Complete the following:
**1)** Decide whether each statement agrees with the text on hospital liens: (a) a lien generally remains in effect until the underlying obligation to the creditor is satisfied; (b) lien laws are the same in every state; (c) a hospital lien can be placed on dental services. Answer yes or no for each, quoting the words of the text that settle it.
**2)** Pick up the text on hospital liens after its final sentence and keep writing it.

Quoted passage section start

Hospital Liens and Personal Injury Claims
Imagine you've been in a bad car accident. You're hospitalized and may or may not have insurance. A few months down the line you receive a certified letter stating that the medical facility has put a $20,000 “lien” on any proceeds from your claim.
Unfortunately, this means you've just encountered your state's hospital lien statute.
If this has left you wondering what to do or confused as to what exactly a lien is -- fear not, we're here to help.
We'll explain ….
What is a Hospital Lien?
Why are Hospital Liens Used?
Tips you Can Use to Fight Against a Lien
Let's get started….
What is a Hospital Lien?
For many people, the word “lien” might bring up thoughts of taxes or claims against your property. According to the Cornell University Legal Information Institute a lien is :
“A security interest or legal right acquired in one's property by a creditor. A lien generally stays in effect until the underlying obligation to the creditor is satisfied.”
In other words, it's a financial claim by one party against another party for a specified amount of money. When we speak of a hospital liens, we're referring to the legal right of a medical provider to put a claim against you.
Sometimes a hospital will ask you to sign a “lien letter” authorizing them to use a lien to recoup costs if necessary.
The most common scenario where a this comes into play is where someone is treated by emergency services but doesn't have sufficient (or any) insurance coverage.
The hospital may then go after the individual for the difference, or if they find out a third party is responsible and pursue them.
Why are Hospital Liens Used?
Liens are a form of insurance for medical facilities ensuring that they have some form of recourse if a significant bill goes unpaid or uncovered. Lien laws vary quite a bit state to state, so researching yours or speaking to a qualified attorney is in your best interest.
But generally speaking, liens can be placed on the following services:
- Ambulance transportation
- Visits with your attending physician
- Nurse services
- Dental services (especially emergency)
- Generalized hospital services
- Medical supplies (wheelchair, physical therapy, etc)
Hospital liens are obviously problematic if you're on the receiving end. They often include inflated totals, they're much less flexible than billings from insurance companies, and if the lien goes unsettled it will delay receiving the settlement check from the other party.

Quoted passage section end
Available data section start

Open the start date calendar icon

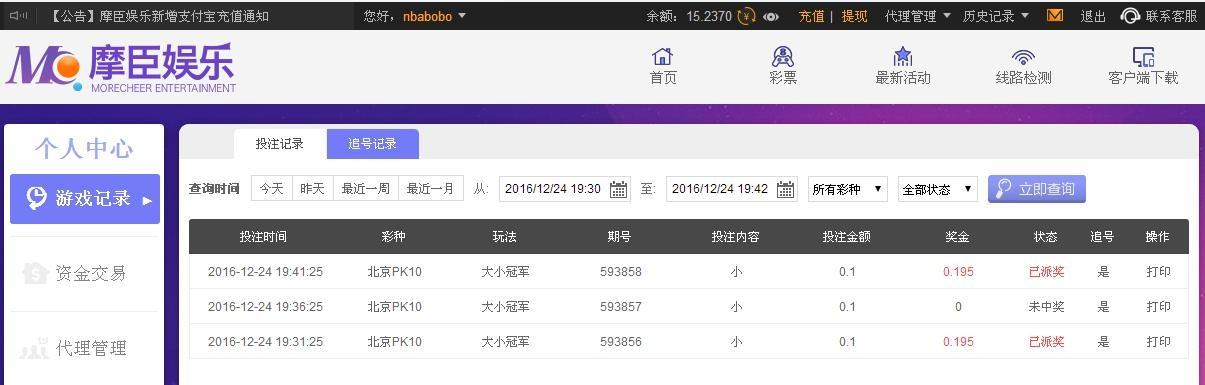pyautogui.click(x=619, y=189)
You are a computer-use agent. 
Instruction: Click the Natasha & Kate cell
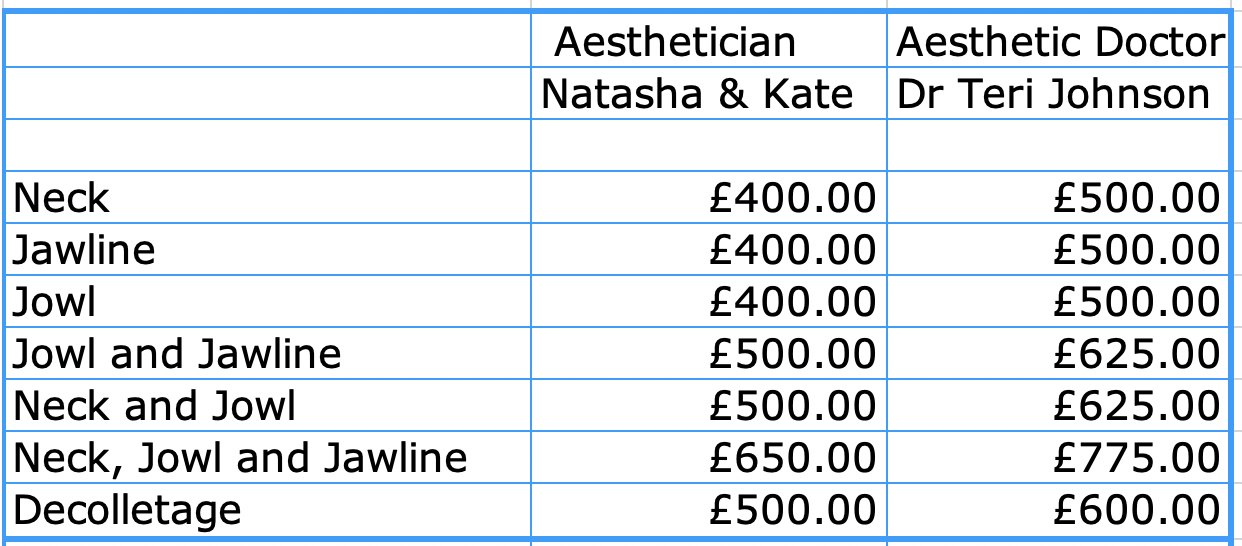(x=697, y=94)
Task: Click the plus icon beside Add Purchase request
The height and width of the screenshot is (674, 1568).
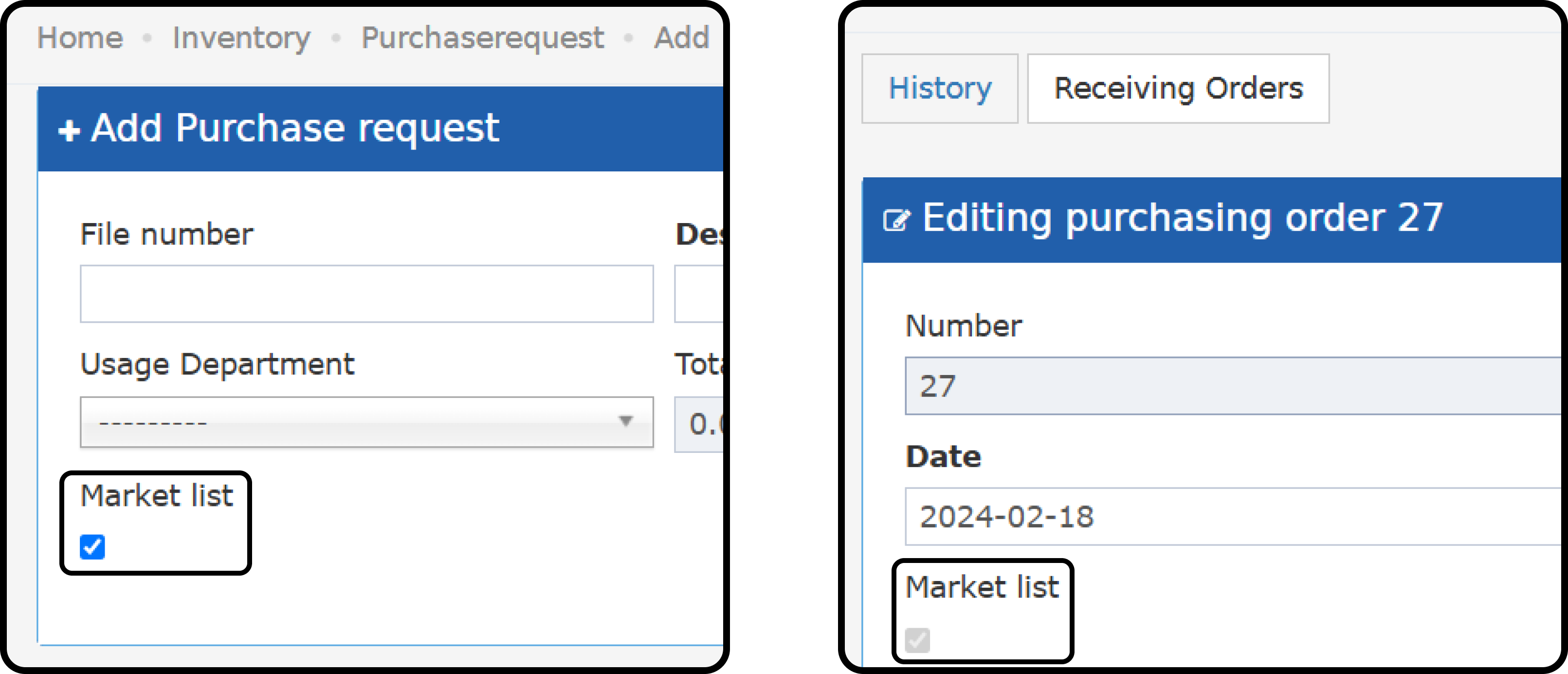Action: tap(69, 130)
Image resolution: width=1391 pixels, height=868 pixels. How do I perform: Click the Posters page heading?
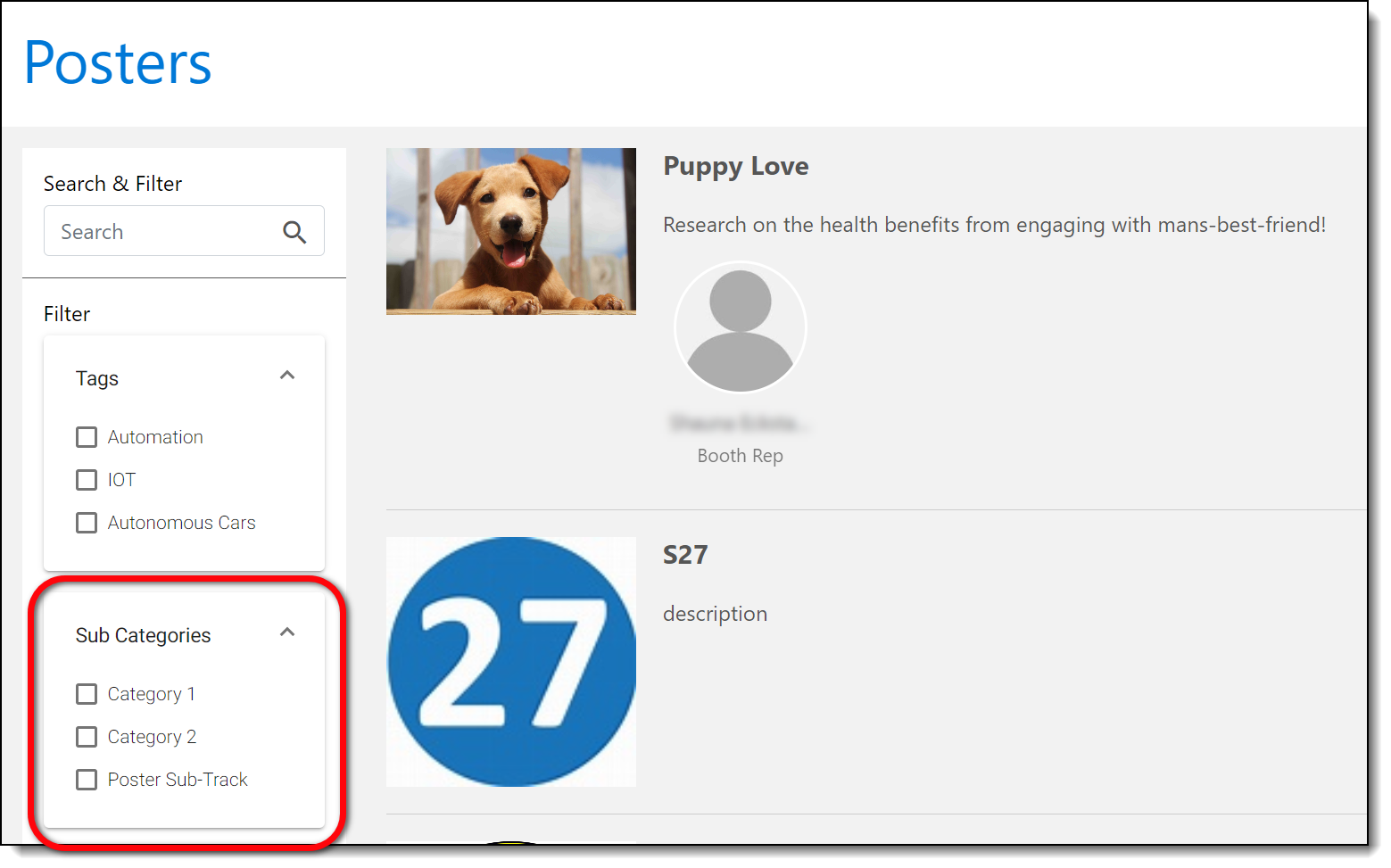tap(118, 63)
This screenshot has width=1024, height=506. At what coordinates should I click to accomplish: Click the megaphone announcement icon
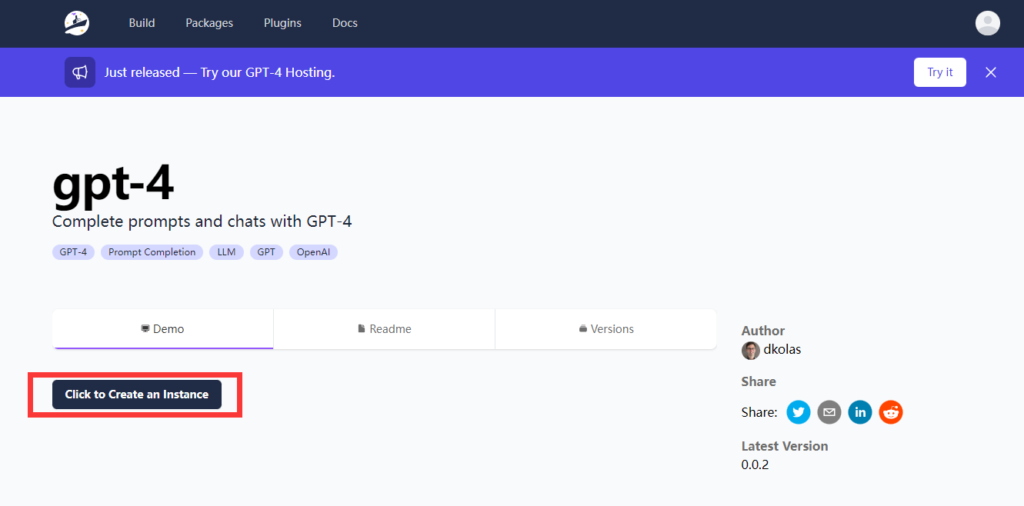80,72
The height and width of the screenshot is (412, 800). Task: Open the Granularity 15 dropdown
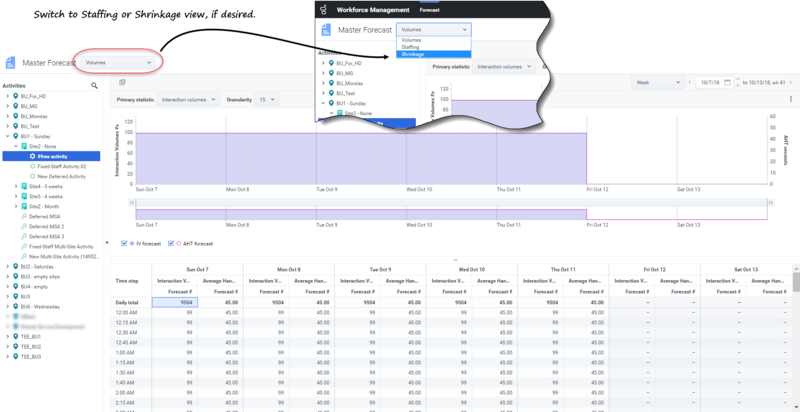click(x=266, y=100)
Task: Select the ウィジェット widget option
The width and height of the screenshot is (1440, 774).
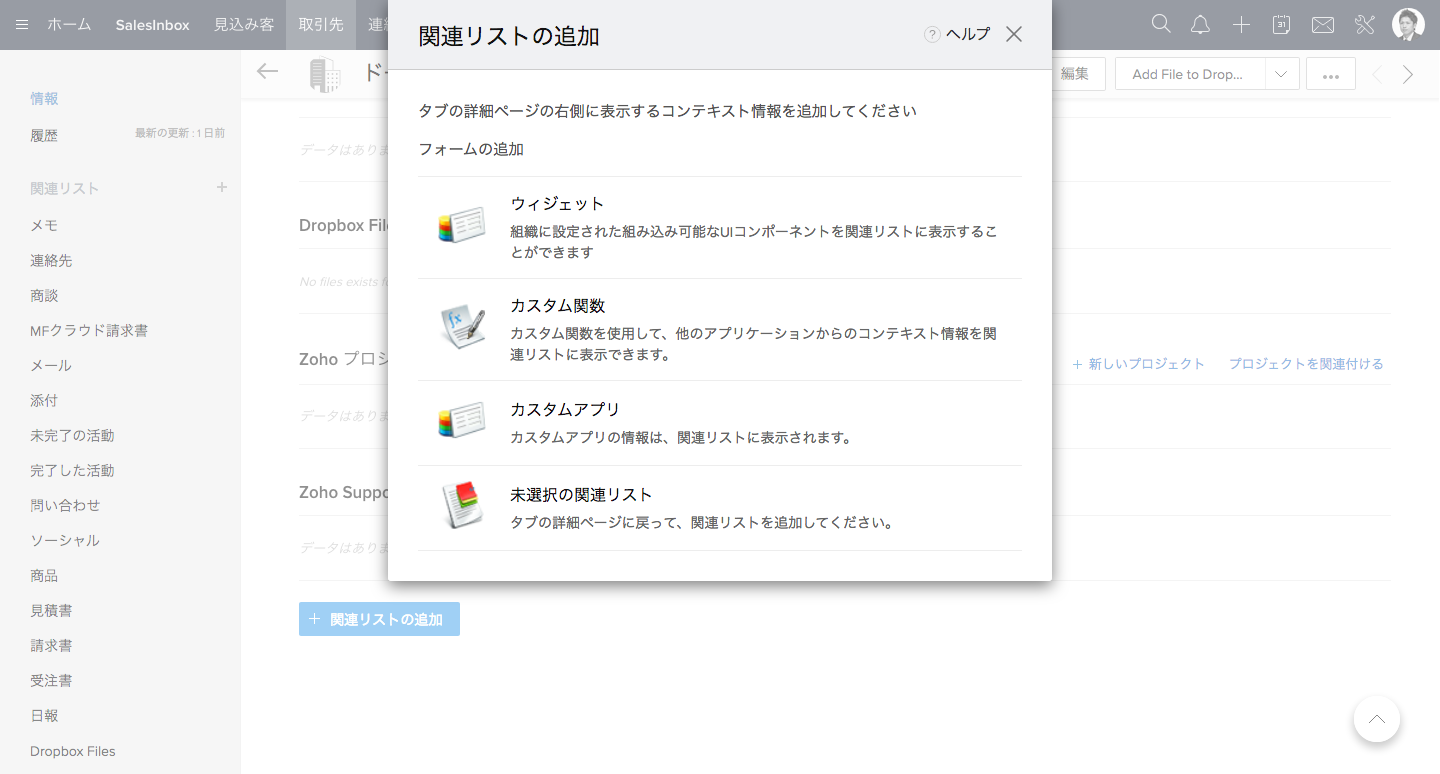Action: 557,204

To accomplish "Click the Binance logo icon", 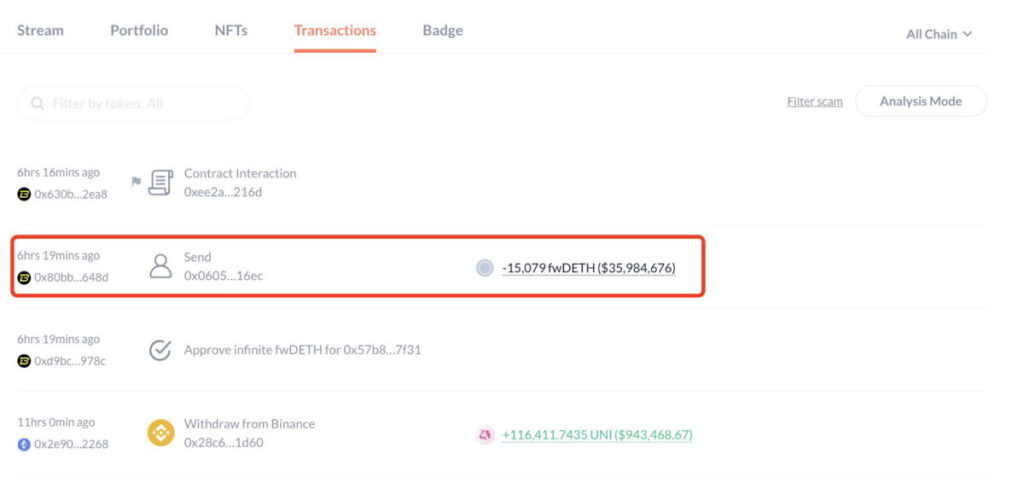I will pos(160,433).

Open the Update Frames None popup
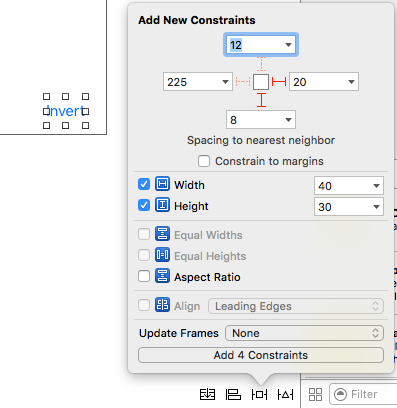coord(304,333)
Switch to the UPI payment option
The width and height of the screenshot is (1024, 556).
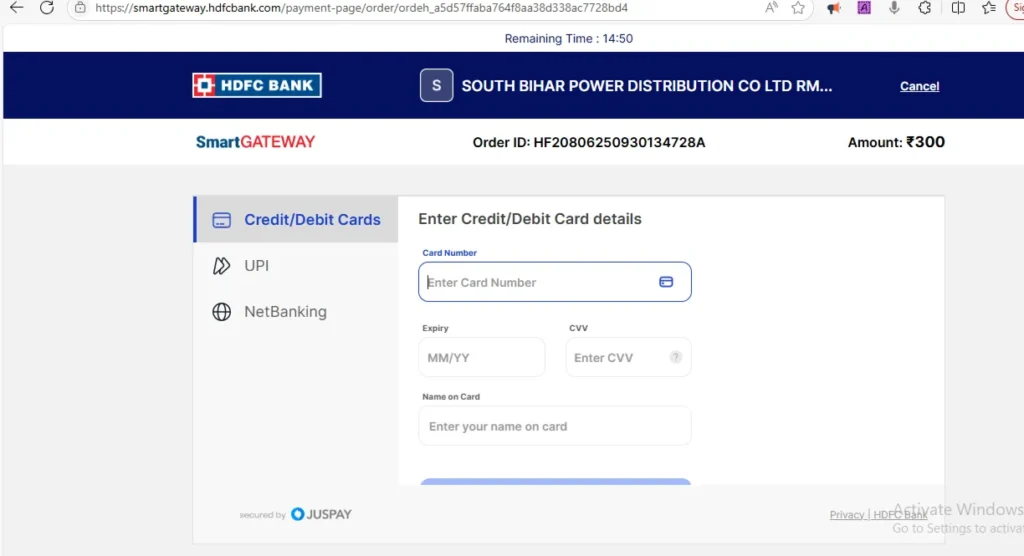tap(296, 265)
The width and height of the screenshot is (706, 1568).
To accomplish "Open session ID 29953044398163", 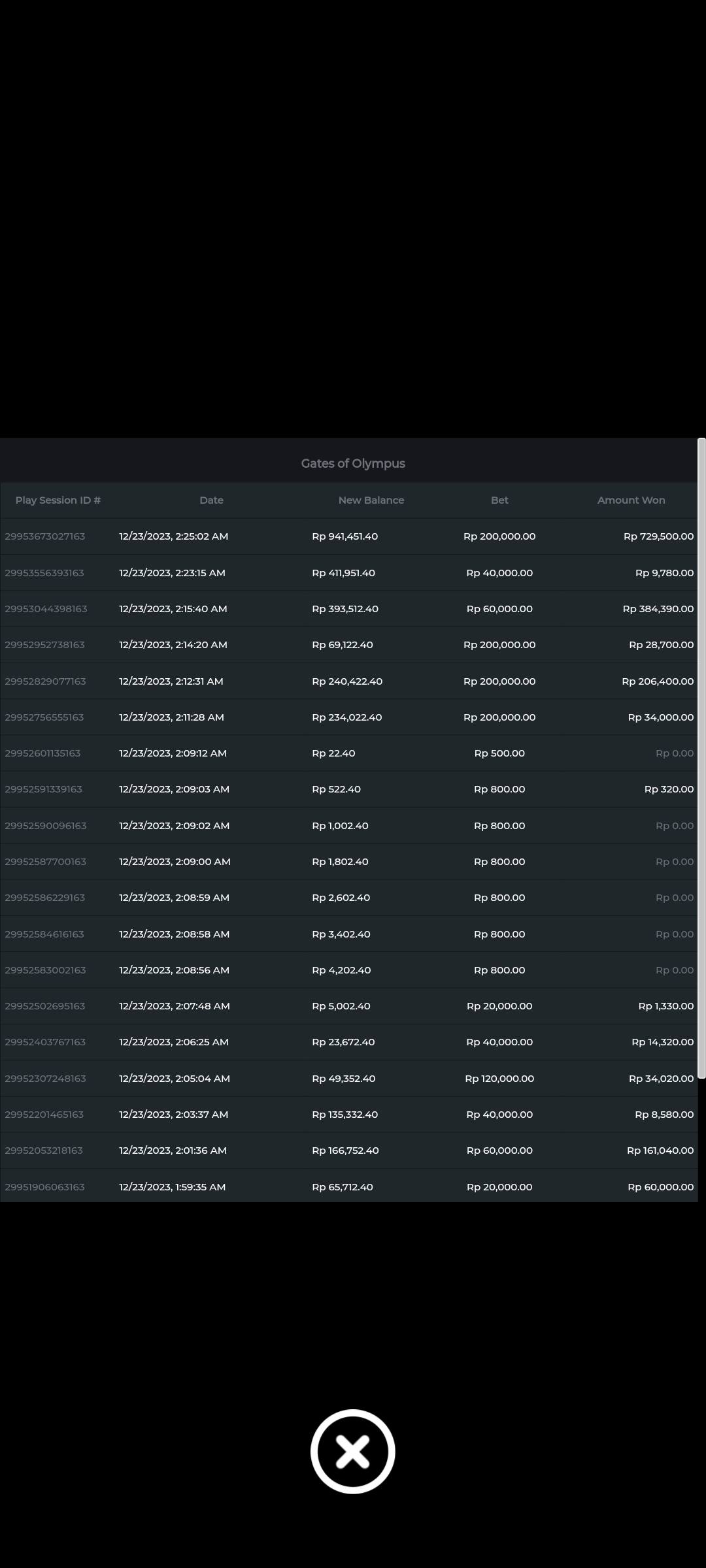I will tap(46, 609).
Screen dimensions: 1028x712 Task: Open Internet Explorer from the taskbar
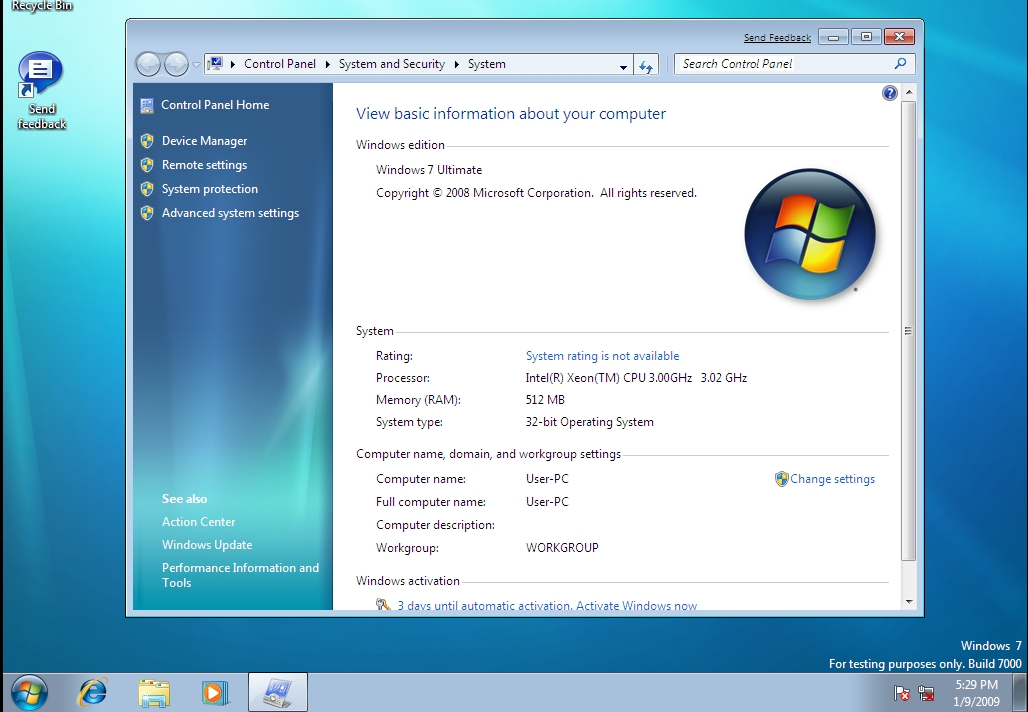coord(92,692)
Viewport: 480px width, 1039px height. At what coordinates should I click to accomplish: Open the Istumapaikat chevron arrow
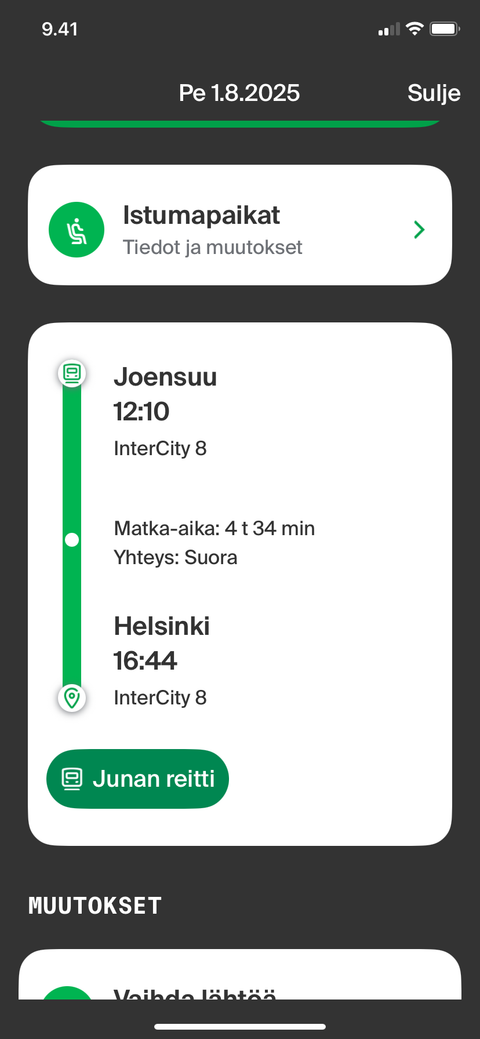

Available data section end

Results in order:
**1)**
(a) Yes: "A lien generally stays in effect until the underlying obligation to the creditor is satisfied."
(b) No: "Lien laws vary quite a bit state to state"
(c) Yes: "Dental services (especially emergency)"

**2)**
5 Tips You Can Use to Fight Against a Hospital Lien
Even if you've received a lien, there are still some steps you can follow to fight against it:
- Check to see if the hospital followed correct procedure. Within the statutory scheme of each state's laws, there are regulations for how a lien can and should be placed. There must be proper notice that is given within a certain timeframe, etc. If these guidelines are not followed the lien may be invalid.
- Check to see what (if anything) has been paid so far. Reviewing the payment record will show if any (even partial) payments have been made. Sometimes a smaller amount of payment will be accepted in full by a medical provider, this can be the difference between a “contract rate” and a “charged rate”. Knowing where you stand will let you know how to proceed.
- Try to determine if you're being balance billed. Balance billing is when a medical provider charges for the difference between the hospital's charged rate and the amount paid out by an insurer. Balance billing is not allowed if Medicare or Medicaid is in play. For the rest, it depends on what a state's law stipulates but it can be a good tactic for fighting back. Anyone who has been billed $100 for Ibuprofen knows what we're talking about.
- Check an itemized invoice carefully. Too often people accept medical bills as gospel. The truth is that double billings, inflated rates, and other mistakes are not uncommon -- so go line by line to check things for yourself. Also, consider what is reasonable. This might be hard as most medical bills are so outrageously expensive these days. But it never hurts to try to apply some common sense logic as well.
- If all else fails you can use the nuclear option and get your attorney to utilize a “statutory interpleader”. This makes sense if you've agreed to a settlement with another party but the hospital is being unreasonable with their demands. By using an interpleader you are placing the disputed funds into the court's custody for them to decide how to divvy things up.
When it comes to fighting liens, legal representation is almost a must -- but it never hurts to be informed for yourself.
Having a hospital lien placed on you is not an ideal situation to be in, but it's not all doom and gloom. Having a lien on you may mean you have a sizable settlement coming your way regardless.
Liens are complicated, and how they work depends entirely on jurisdiction, but it's important to have a few takeaways firmly in mind. To review:
- A hospital lien is a legal claim by a medical provider against you or a potential insurance settlement you will be receiving for medical costs.
- Hospitals use liens to protect their bottom lines. The most common scenario for lien-usage is when someone receives emergency care without insurance coverage.
- There are many ways to challenge a lien, and getting a good attorney to represent you is the most fundamental step. Beyond that, make sure the hospital perfected their lien, review the payment record, determine if you're being balance billed, carefully review an itemized billing and if all else fails, use an interpleader.